▸ WORK REQUEST:
Extend the article below on the resistance to the Honduran coup, continuing from its last sentence.

▸ PAGE EXTRACT:
[Start of Attachment]

The demonstrations have not been limited to
Tegucigalpa. The second largest city in Honduras,
San Pedro Sula, is a major industrial center and
is the epicenter of foreign-owned Honduran
maquiladora-style production. Protests have
erupted there regularly, including one on the day
of the Nov. 29th elections. It was repressed
with tear gas and rubber bullets injuring dozens
of people, including a Reuters photographer from
Brazil. Furthermore, rural Hondurans have been
active in the resistance, blocking highways,
distributing information and protesting outside
government offices. Only a few areas of Honduras
have not seen major movements against the coup
primarily Roatan and the Bay Islands, a ring of
tropical island destinations off the north coast,
dotted with, and politically controlled by,
foreign-owned resort hotels (many of them Canadian).
The foreign and local elite who have turned the
islands, and most of their inhabitants, into
tools for their personal profit have been the
most vocally supportive of the coup. They pump
out misleading or, at best, willfully ignorant
anti-Zelaya rants everywhere they can, notably on
internet news sites; my own reports have been
consistently attacked and, in
<http://canadiandimension.com/blog/2609/>one
instance, they even went as far as to threaten my
life. These attacks are most likely motivated by
the insistence of the social movements for tax
reforms that would bring a share of their profits
back to the state for the purposes of
re-distribution through increased support for
education, housing, health care and other social
programs. Foreign-owned companies currently
operate in an almost-entirely tax free
environment, one of the many grievances that the
proponents of the constituyente were hoping to redress.
The Re-Emergence of State Terror
In my case, I am known by the police, they can
do anything to me. I thought about moving to a
new house with comrades, do you think this is a
good idea? Rosner Giovanni Reyes, member of
Resistance, in a meeting with COFADEH representatives, Nov. 28th, 2009.
But the golpistas and their beneficiaries are
bound and determined to block that process
indefinitely. Repression of the resistance has
been violent and thorough. Human rights groups
like the Committee of the Families of the
Disappeared and Detained in Honduras
(<http://www.cofadeh.org/>COFADEH) have worked
tirelessly since June 28th to produce detailed
documentation of the brutality. Their reports,
not surprisingly, fall on deaf ears. The campaign
of state terror they have documented is too
far-reaching to possibly reproduce here, but they
provided a very useful summation in a report on
Nov. 28th. This report, produced by the five
leading human rights groups in Honduras, was
presented to the Tribunal Supremo Electoral (TSE)
on the day before the elections in a formal
declaration demanding that the elections be
cancelled on account of the impossibility of
their being fair and free in the context of the coup and state terror:
(These elections are being conducted) in a
context of grave and systematic violations of
human rights. Since the day of the coup, we have
documented 33 violent and politically motivated
deaths, torture, cruel and inhuman and degrading
treatment, sexual assault and restrictions on
freedom of association, assembly, expression, opinion and more.[2]
They go on to note that holding elections under
these circumstances is absurd, given that the
same people who are committing this violence are
those who are supposed to be responsible for
running fair elections. They also note some of
the most high-profile cases of repression. Carlos
H. Reyes, a member of the social movements and
initially an independent Presidential candidate,
was hospitalized after a brutal blow from police
in a peaceful demonstration. Ulises Sarmiento, a
well-known member of the Liberal Party who
sympathized with the resistance had his home
ransacked by soldiers with automatic weapons in
the province of Olancho. Eliseo Hernandez Juarez,
a vice-mayoral candidate, was assassinated.

[End of Attachment]

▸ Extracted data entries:

[Start of Attachment]

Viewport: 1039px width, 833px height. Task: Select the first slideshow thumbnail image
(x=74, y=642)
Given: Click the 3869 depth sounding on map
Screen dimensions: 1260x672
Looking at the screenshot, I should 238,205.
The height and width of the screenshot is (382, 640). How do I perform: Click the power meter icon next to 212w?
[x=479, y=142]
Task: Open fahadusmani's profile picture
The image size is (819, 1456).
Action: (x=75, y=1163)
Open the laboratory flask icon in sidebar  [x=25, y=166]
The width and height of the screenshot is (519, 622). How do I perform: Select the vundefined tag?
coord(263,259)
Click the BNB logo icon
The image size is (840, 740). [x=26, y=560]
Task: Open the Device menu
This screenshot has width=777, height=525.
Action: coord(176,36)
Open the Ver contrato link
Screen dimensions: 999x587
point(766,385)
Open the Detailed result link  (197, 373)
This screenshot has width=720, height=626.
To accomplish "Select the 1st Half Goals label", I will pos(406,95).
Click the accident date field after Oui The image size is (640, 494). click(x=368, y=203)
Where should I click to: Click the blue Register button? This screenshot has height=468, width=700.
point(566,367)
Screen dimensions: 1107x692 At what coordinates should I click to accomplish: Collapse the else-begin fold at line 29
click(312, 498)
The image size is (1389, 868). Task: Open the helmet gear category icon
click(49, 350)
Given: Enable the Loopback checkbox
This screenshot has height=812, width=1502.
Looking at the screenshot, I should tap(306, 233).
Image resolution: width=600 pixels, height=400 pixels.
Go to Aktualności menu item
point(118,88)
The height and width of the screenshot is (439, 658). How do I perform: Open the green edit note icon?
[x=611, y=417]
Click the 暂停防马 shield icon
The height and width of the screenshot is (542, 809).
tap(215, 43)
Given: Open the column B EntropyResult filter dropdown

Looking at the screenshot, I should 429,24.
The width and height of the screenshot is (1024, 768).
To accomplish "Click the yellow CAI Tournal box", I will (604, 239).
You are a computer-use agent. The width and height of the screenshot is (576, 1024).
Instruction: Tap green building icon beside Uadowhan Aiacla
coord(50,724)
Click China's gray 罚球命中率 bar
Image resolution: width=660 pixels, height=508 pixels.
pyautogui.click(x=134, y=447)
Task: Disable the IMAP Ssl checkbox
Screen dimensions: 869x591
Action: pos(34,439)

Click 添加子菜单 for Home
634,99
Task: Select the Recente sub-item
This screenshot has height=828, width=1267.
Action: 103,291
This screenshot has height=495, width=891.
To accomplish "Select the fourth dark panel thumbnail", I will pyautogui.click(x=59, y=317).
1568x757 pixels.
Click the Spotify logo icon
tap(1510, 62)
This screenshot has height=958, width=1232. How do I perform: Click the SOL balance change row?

[End of Attachment]

▸ WRITTEN RESPONSE:
Not surprisingly, the violence has not been
limited to high-profile politicians. Victor
Corrales Mejia and his son, members of the
resistance, were arrested the night before the
elections and beaten in their home. Police came
to their home, hit Victor in the head and spine
with batons and threatened to kill him. They
kicked in my door, they threw me out like I was a
sack of corn, they want to intimidate us, he
told me. But our desire for democracy is
stronger than they are. In Comayagua, where the
resistance is strong and led by teachers,
campesinos and womens and indigenous rights
activists, the Mayor threatened to give the names
and addresses of anyone who interfered with the
election to the military. In fact, the military
sent a letter a month before the elections
demanding such lists from all the Mayors across
the country. Meanwhile, state henchmen shot
Alejandro Villatoro, the owner of Radio Globo
one of the few media outlets brave enough to
speak out against the coup and stole the
computer from which the station was broadcasting.
Indeed, Radio Globo had by that point resorted
almost exclusively to broadcasting online from
secret locations, after months of repression.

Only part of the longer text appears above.